Nonheme
iron enzymes often utilize a high-valent iron(IV) oxo species
for the biosynthesis of natural products, but their high reactivity
often precludes structural and functional studies of these complexes.
In this work, a combined experimental and computational study is presented
on a biomimetic nonheme iron(IV) oxo complex bearing an aminopyridine
macrocyclic ligand and its reactivity toward olefin epoxidation upon
changes in the identity and coordination ability of the axial ligand.
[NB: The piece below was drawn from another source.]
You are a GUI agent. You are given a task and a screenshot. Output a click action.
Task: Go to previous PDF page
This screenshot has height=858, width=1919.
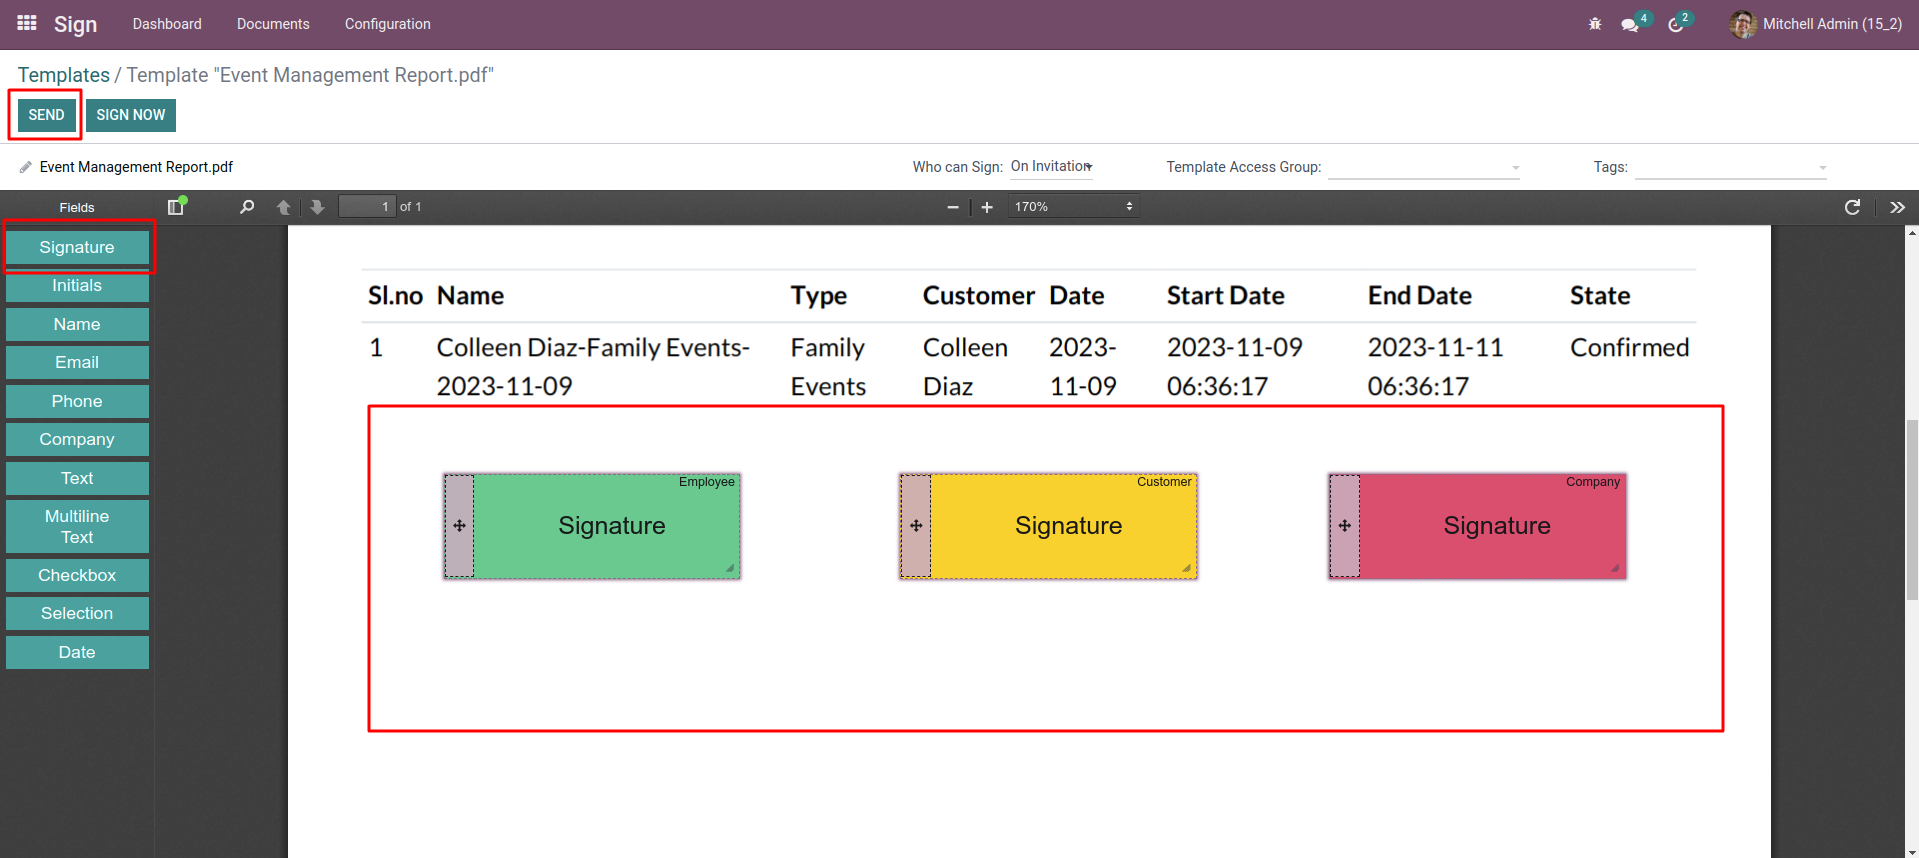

Herein, we show a dramatic effect of the pH on the oxygen-atom-transfer
(OAT) reaction with substrates. In particular, these changes have
occurred because of protonation of the axial-bound pendant amine group,
where its coordination to iron is replaced by a solvent molecule or
anionic ligand. This axial ligand effect influences the catalysis,
and we observe enhanced cyclooctene epoxidation yields and turnover
numbers in the presence of the unbound protonated pendant amine group.
Density functional theory studies were performed to support the experiments
and highlight that replacement of the pendant amine with a neutral
or anionic ligand dramatically lowers the rate-determining barriers
of cyclooctene epoxidation. The computational work further establishes
that the change in OAT is due to electrostatic interactions of the
pendant amine cation that favorably affect the barrier heights.